According to Hasto, Bush called Megawati to inform her of the 2003 imminent U.S. strike on Iraq, which was then ruled by Saddam Hussein. The U.S. and its allies said they planned to attack Iraq for possessing mass-destruction nuclear weapons, he added.
Hasto said that Mega, however, was against the plans on the grounds that world peace must be preserved. “If [Bush] had heeded Mega’s advise, there wouldn’t have been these [lingering] conflicts [in the Mideast].
Hasto added the emergence of the radical terrorist group Islamic State of Iraq and Greater Syria (ISIS) was attributed to injustices in the world.

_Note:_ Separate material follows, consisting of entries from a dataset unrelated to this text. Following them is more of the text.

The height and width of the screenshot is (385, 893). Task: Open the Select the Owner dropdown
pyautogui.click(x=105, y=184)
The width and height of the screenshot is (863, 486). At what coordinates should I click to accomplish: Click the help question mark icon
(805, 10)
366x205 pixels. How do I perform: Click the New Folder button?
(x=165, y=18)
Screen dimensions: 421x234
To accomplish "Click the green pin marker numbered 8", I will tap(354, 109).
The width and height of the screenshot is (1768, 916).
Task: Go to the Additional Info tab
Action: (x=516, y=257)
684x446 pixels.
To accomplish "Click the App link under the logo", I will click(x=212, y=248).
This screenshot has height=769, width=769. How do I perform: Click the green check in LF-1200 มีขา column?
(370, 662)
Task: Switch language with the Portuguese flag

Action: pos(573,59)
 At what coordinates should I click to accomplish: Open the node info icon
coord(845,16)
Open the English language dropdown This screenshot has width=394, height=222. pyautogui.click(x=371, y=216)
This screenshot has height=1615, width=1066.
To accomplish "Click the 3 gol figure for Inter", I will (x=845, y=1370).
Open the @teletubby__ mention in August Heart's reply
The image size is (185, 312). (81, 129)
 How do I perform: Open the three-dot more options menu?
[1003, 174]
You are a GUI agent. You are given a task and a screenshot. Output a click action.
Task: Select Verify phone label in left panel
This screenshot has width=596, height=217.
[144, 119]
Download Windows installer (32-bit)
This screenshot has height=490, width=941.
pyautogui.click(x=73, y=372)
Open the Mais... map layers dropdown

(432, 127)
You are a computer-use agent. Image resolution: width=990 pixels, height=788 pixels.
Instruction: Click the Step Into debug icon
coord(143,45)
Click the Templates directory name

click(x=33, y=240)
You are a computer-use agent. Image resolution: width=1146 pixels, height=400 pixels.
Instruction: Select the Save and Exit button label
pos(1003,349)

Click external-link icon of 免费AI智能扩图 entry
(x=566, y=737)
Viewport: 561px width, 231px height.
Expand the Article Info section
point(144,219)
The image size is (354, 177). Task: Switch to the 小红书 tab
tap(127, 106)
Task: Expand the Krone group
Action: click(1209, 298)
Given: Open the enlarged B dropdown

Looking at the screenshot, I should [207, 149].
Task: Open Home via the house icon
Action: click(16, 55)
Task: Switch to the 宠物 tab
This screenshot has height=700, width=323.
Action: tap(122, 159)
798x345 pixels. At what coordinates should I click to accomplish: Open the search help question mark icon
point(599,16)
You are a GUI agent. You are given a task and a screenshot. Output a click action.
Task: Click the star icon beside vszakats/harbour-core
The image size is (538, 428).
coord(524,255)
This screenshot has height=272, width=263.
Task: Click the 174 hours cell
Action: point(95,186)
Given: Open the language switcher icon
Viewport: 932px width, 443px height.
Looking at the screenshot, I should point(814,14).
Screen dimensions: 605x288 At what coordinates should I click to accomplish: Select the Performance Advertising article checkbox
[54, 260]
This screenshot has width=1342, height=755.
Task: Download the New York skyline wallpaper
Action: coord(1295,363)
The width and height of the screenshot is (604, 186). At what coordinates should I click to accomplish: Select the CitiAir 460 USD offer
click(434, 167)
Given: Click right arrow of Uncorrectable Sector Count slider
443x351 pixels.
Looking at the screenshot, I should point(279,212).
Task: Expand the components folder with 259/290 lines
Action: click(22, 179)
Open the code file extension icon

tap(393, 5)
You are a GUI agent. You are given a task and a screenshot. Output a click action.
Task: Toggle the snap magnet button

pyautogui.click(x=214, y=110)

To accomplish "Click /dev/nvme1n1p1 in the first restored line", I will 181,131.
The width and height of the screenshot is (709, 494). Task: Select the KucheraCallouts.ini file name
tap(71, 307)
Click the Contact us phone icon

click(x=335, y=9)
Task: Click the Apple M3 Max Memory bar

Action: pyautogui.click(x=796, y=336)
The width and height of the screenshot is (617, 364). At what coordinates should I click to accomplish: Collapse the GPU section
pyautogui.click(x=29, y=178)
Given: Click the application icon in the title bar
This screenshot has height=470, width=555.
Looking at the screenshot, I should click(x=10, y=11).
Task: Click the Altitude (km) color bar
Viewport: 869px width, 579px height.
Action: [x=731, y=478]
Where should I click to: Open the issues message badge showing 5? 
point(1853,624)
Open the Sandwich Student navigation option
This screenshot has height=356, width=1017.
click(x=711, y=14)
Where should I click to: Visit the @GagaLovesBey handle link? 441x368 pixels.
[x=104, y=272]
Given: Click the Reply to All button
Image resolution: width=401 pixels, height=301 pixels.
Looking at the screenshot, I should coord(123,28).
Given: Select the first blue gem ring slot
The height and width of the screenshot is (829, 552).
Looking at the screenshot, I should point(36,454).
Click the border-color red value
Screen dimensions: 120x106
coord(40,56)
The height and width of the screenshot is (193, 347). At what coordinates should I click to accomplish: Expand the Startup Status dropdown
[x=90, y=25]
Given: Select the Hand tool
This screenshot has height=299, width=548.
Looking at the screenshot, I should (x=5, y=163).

The Allies’ strike on Irak, which was rolled out bereft of U.N. sanction, had stirred up political tensions in the West Asia nation, Hasto said.
“As a peace-loving country, we need to keep ISIS influences from entering Indonesia,” he said.
During the U.S.-led offensive, he added, multiple armed groups were surfacing to protect their territories. He said among the groups was the Mujahiddin Syura Council—led by Abu Umar Al-Baghdadi—which came to existence on August 15, 2005, and later declared itself as the Islamic State of Iraq on October 13, 2006.
At the same time, waves of Syrian protests seeking to oust President Bashar Assad began under foreign aegis, including from the Islamic State of Iraq.
The Syrian rebels and the Islamic State of Iraq later joined forces and established the Islamic State of Iraq and Greater Syria (ISIS) on April 9, 2013. Spearheaded by Abu Bakar Al-Baghdadi, ISIS has now seized large swathes of border towns amounting to approximately 400,000 square kilometers from both conflict-torn countries.